Au Danemark, dès le 8e siècle, il existe un royaume "centralisé" (autant qu'un royaume pouvait l'être au 8e siècle en Occident, a fortiori dans les "déserts glacés" du Nord) puisque c'est dans les années 730 que fut construit le Dannevirke, un rempart de terre, de bois et de pierre, barrant l'isthme du Jutland (un peu plus bas que la frontière actuelle avec l'Allemagne)
Que nous apprend la construction d'une sorte de limes à la danoise aux alentours de 730?
Tout d'abord qu'il existait là un royaume structuré et non pas seulement un conglomérat de pêcheurs-pirates attardés.
Ensuite, que ce royaume structuré était menacé par le monde germanique; d'abord saxon puis plus particulièrement franc avec l'expansion carolingienne. Par la suite, au 10e siècle, le roi Harald à la Dent Bleue doit encore guerroyer dans l'actuel Holstein pour faire face au grand empereur germanique Othon. Il en profite pour "moderniser" le Dannevirke tant la menace au Sud est réelle.
Alors c'est facile de dire que les pauvres Carolingiens étaient agressés par les barbares du Nord. C'est dû au caractère univoque des sources écrites. Si des sources danoises nous étaient parvenues, elles auraient sans doute raconté la même histoire que les moines mais à front renversé (les gentils danois pacifiques contre les Francs cruels et démoniaques)
Bref, tous ces débats sur l'opposition barbares / civilisés sont vieux comme l'Histoire et comme l'humanité. Ce qui est amusant, c'est que certains considèrent odieuse toute historiographie qui présente les "Occidentaux" (pour faire simple) comme civilisés face aux barbares du reste du monde mais trouvent le même schéma très juste dès lors que les rôles sont inversés.
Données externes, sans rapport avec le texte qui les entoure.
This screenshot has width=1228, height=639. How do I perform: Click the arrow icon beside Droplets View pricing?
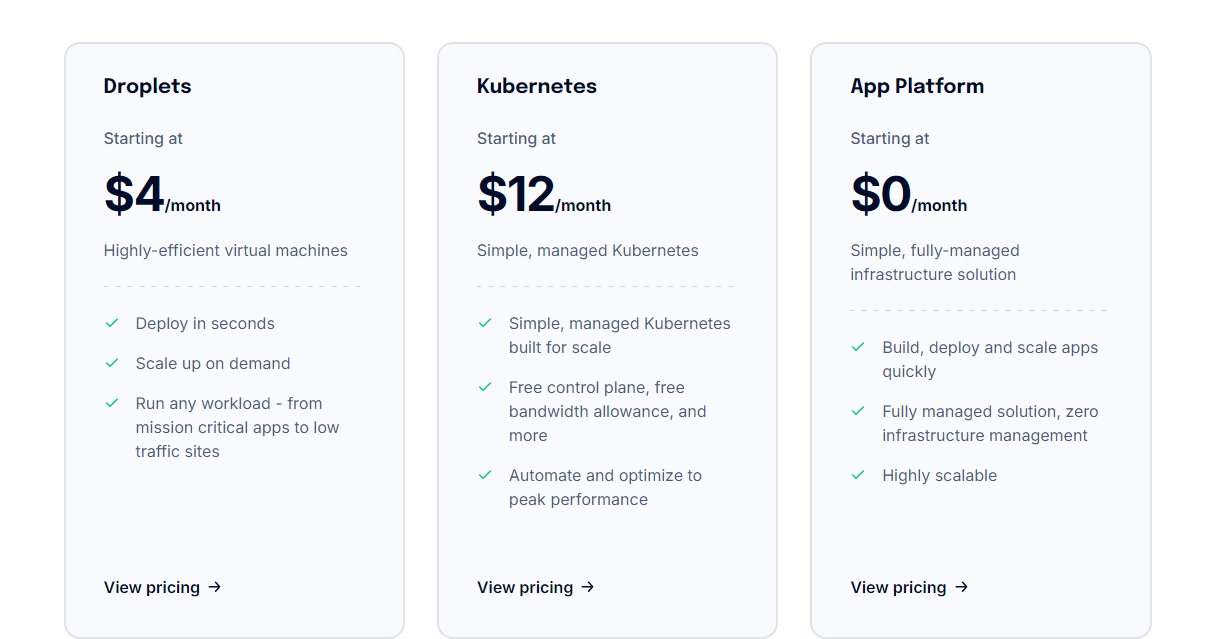(214, 587)
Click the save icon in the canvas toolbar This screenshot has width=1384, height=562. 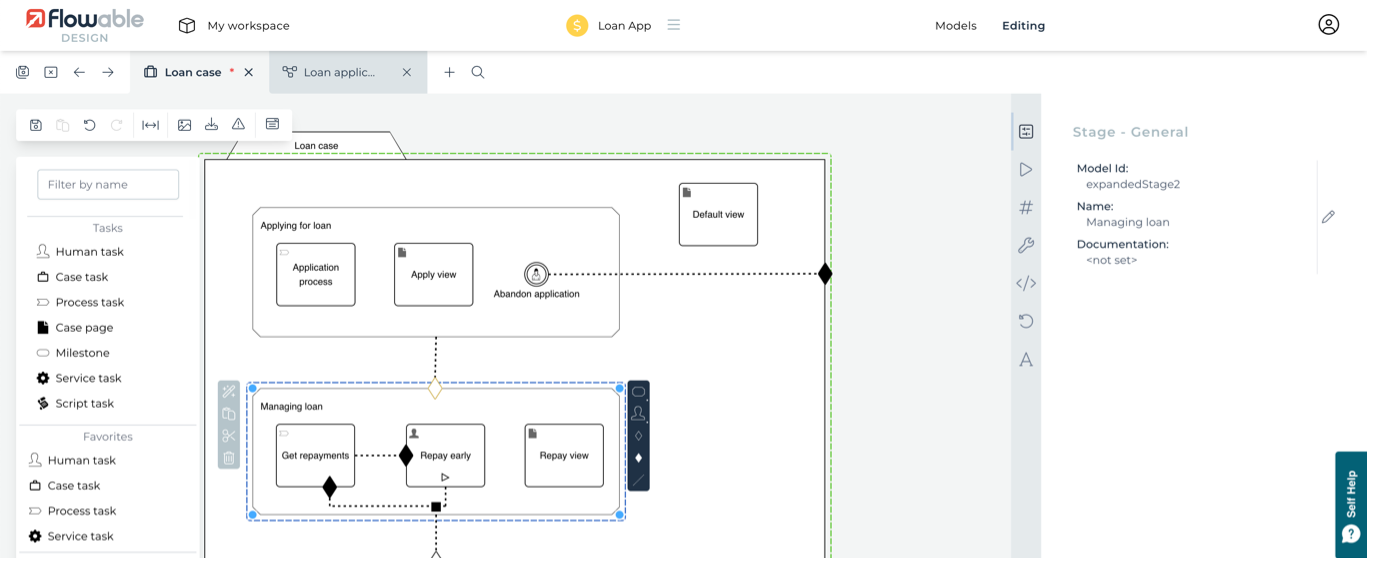point(36,125)

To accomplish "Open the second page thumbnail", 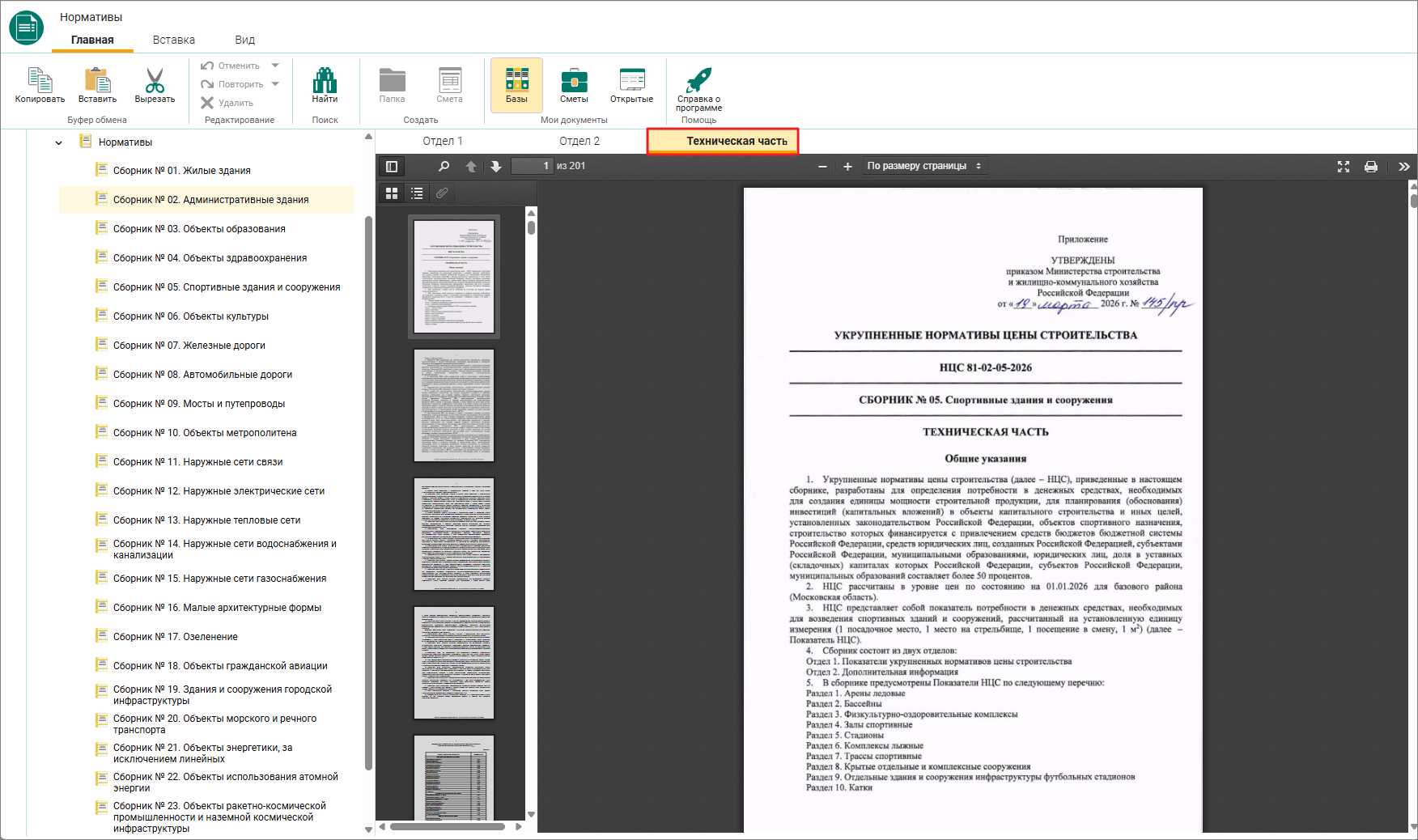I will 454,405.
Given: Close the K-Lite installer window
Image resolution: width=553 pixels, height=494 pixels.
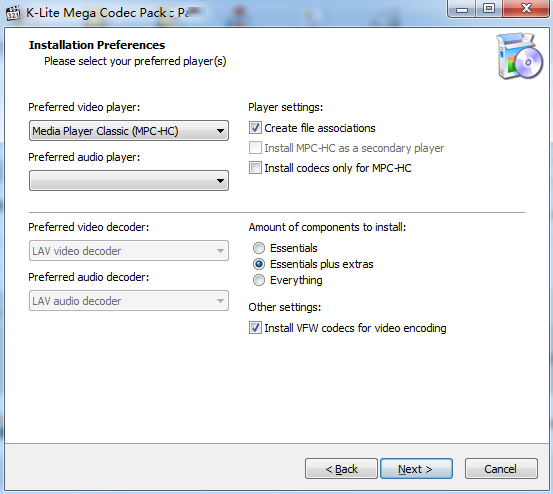Looking at the screenshot, I should coord(526,8).
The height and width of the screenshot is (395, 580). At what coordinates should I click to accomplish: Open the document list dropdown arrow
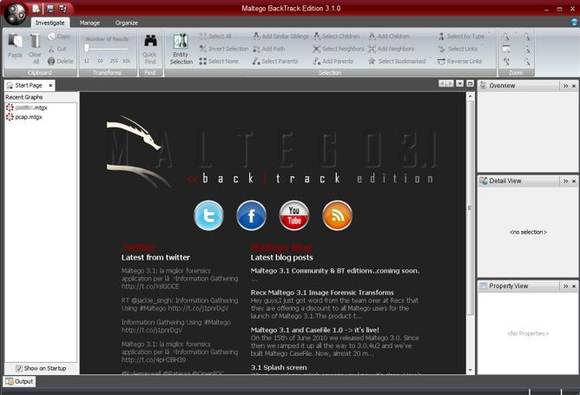(x=460, y=84)
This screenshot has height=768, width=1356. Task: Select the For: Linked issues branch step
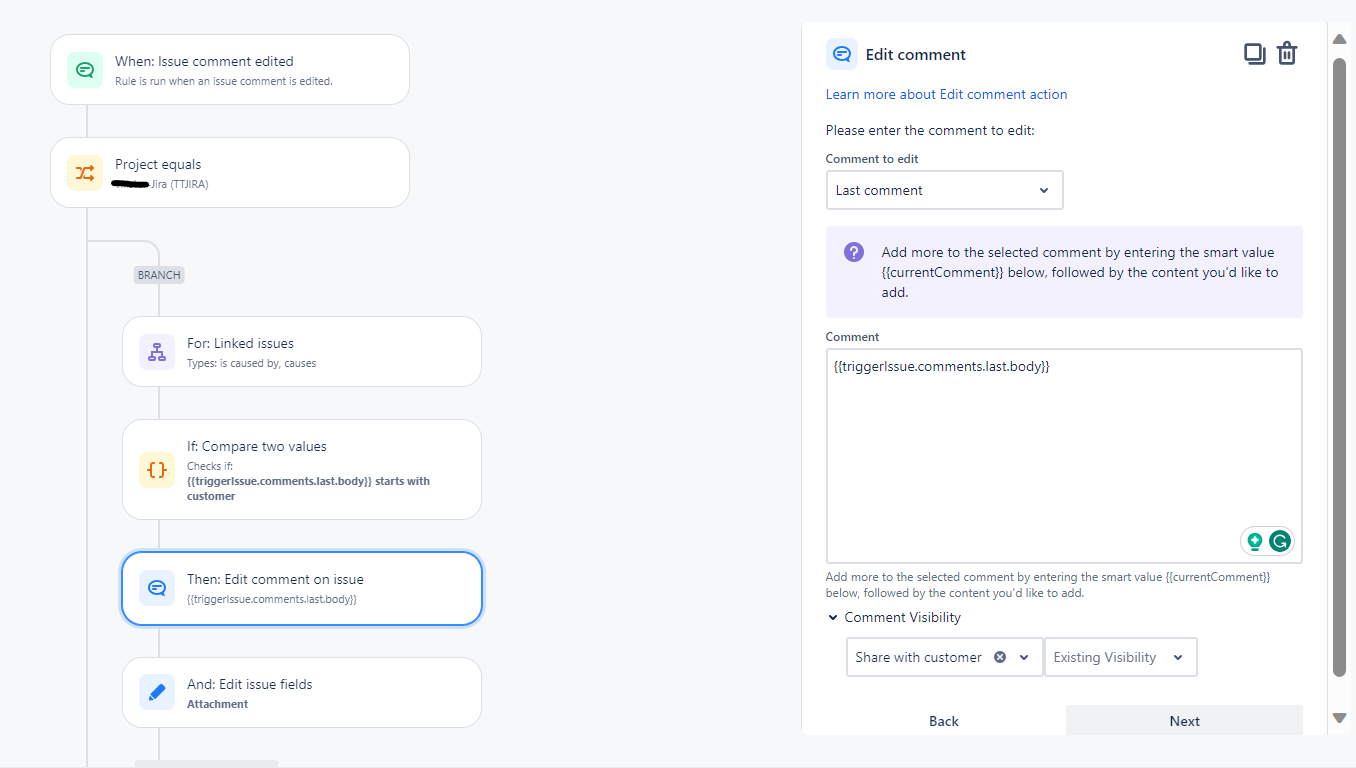click(302, 352)
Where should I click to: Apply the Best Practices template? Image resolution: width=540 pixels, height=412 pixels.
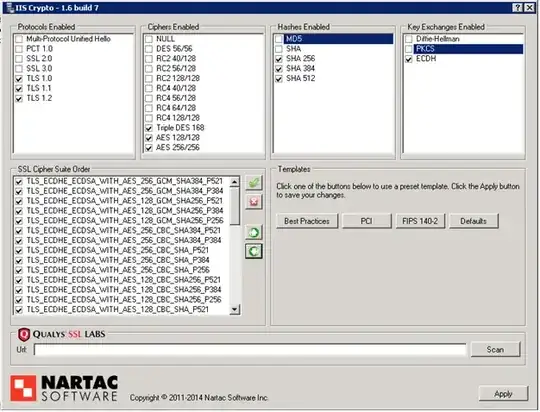(307, 221)
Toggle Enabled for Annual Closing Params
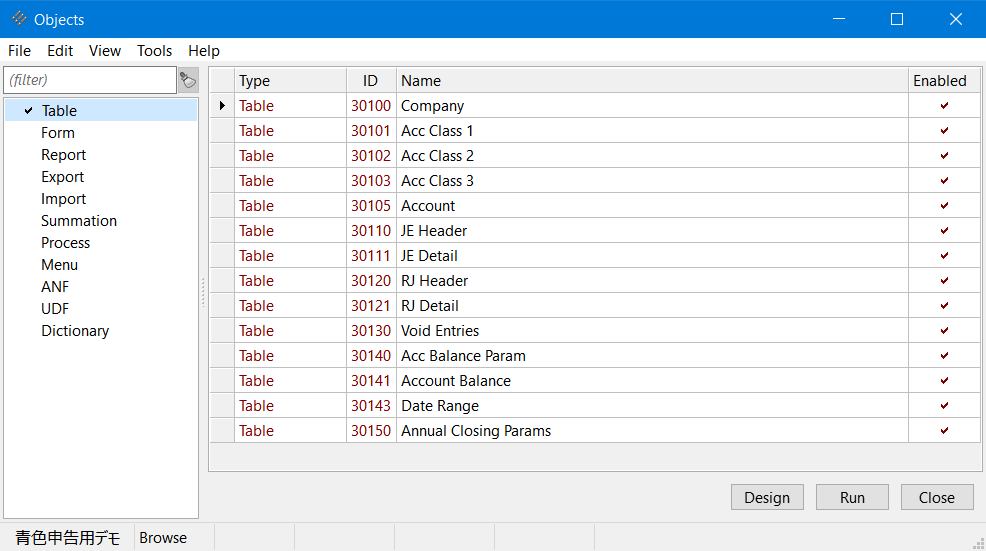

L'Alexiade est un récit partial, produit d'une culture qui se considérait supérieure à toutes les autres et pour qui l'Autre était par définition et par essence un barbare. Mais que l'Alexiade daube les Croisés et cela deviendrait presque un ouvrage d'ethnologie d'une grande objectivité?
De même, Al Sulami et les autres chroniqueurs arabes qui glosent sur les "barbares d'Occident" sont dans le même shéma mental que les auteurs latins qui déblatèrent sur la barbarie des Infidèles. Dans les deux cas, la raison est pour beaucoup le mépris de l'Autre et la volonté de le déshumaniser pour mieux justifier la violence de son propre "camp".
Mais bon, si l'auteur est "pro-croisés", il est de parti pris mais si l'auteur est musulman et vomit l'Occident, il est simplement lucide et "c'est peut être qu'il y a une bonne raison". C'est drôle ce deux poids deux mesures.
Bref, pardon pour la tartine...et lisez "les Vikings", de Régis Boyer. Tout n'est pas juste mais on y rectifie quelque peu les habituels clichés sur les plus grands marins de l'époque.